◆ TRY IT ◆
Only the text belongs in the copy: repeat each record exactly, without pictures.

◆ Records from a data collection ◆

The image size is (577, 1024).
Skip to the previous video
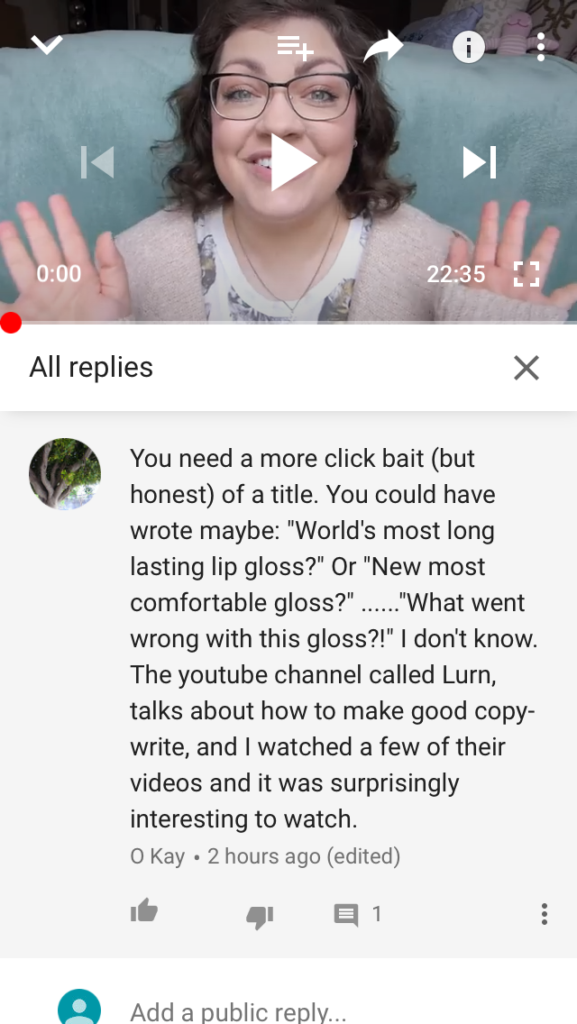97,162
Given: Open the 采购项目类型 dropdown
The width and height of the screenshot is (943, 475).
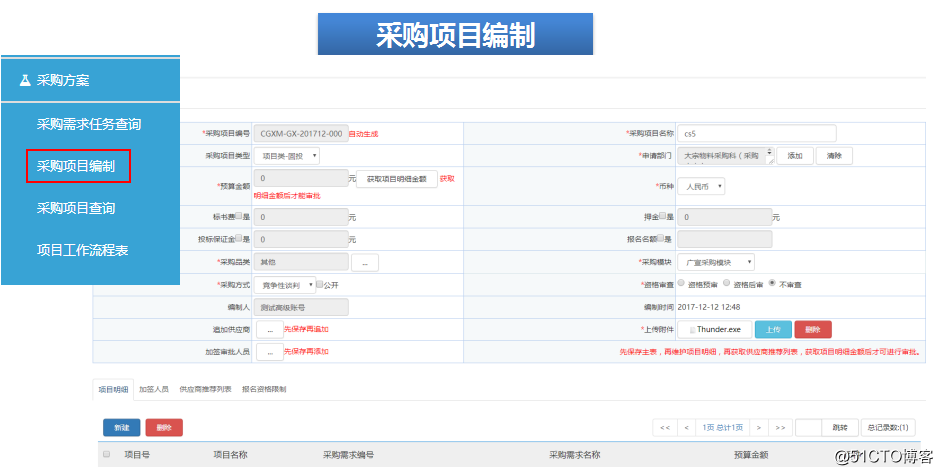Looking at the screenshot, I should [287, 156].
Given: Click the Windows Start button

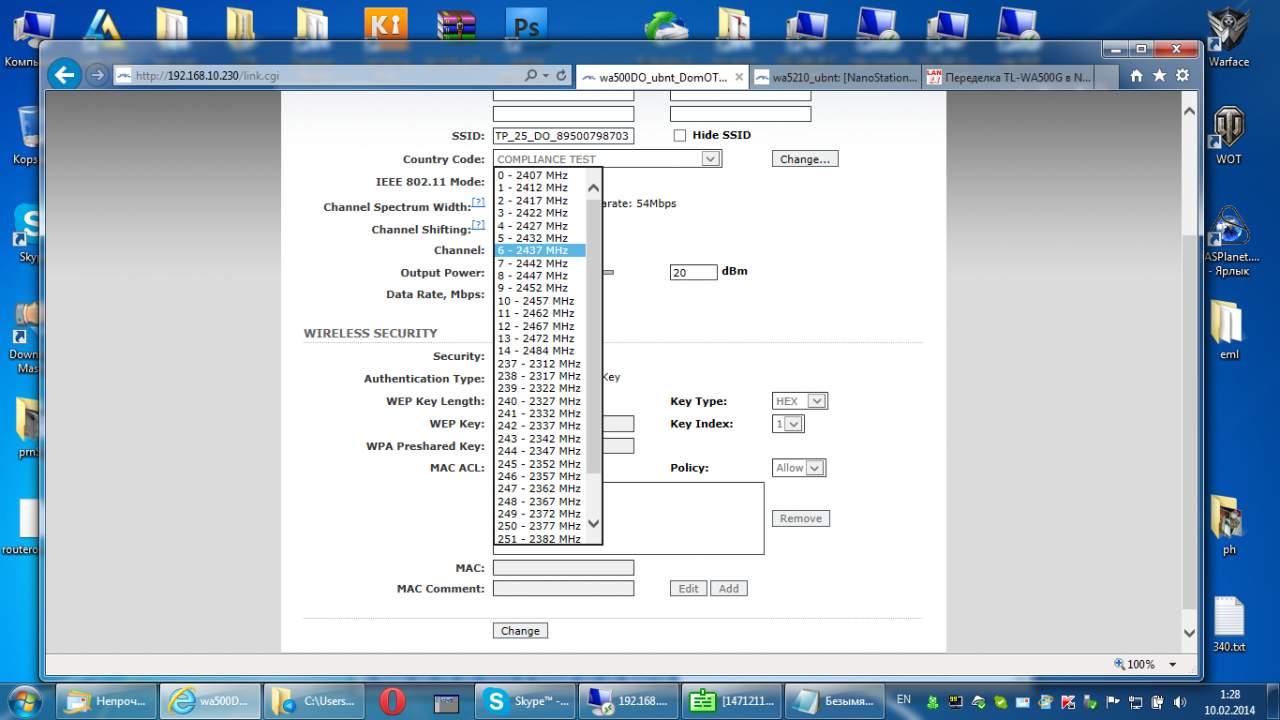Looking at the screenshot, I should coord(24,700).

◆ SOLVED PROBLEM ◆
The image size is (577, 1024).
Skip to the previous video
97,162
Given: Open the 采购项目类型 dropdown
The width and height of the screenshot is (943, 475).
Looking at the screenshot, I should [287, 156].
Given: Click the Windows Start button

Looking at the screenshot, I should coord(24,700).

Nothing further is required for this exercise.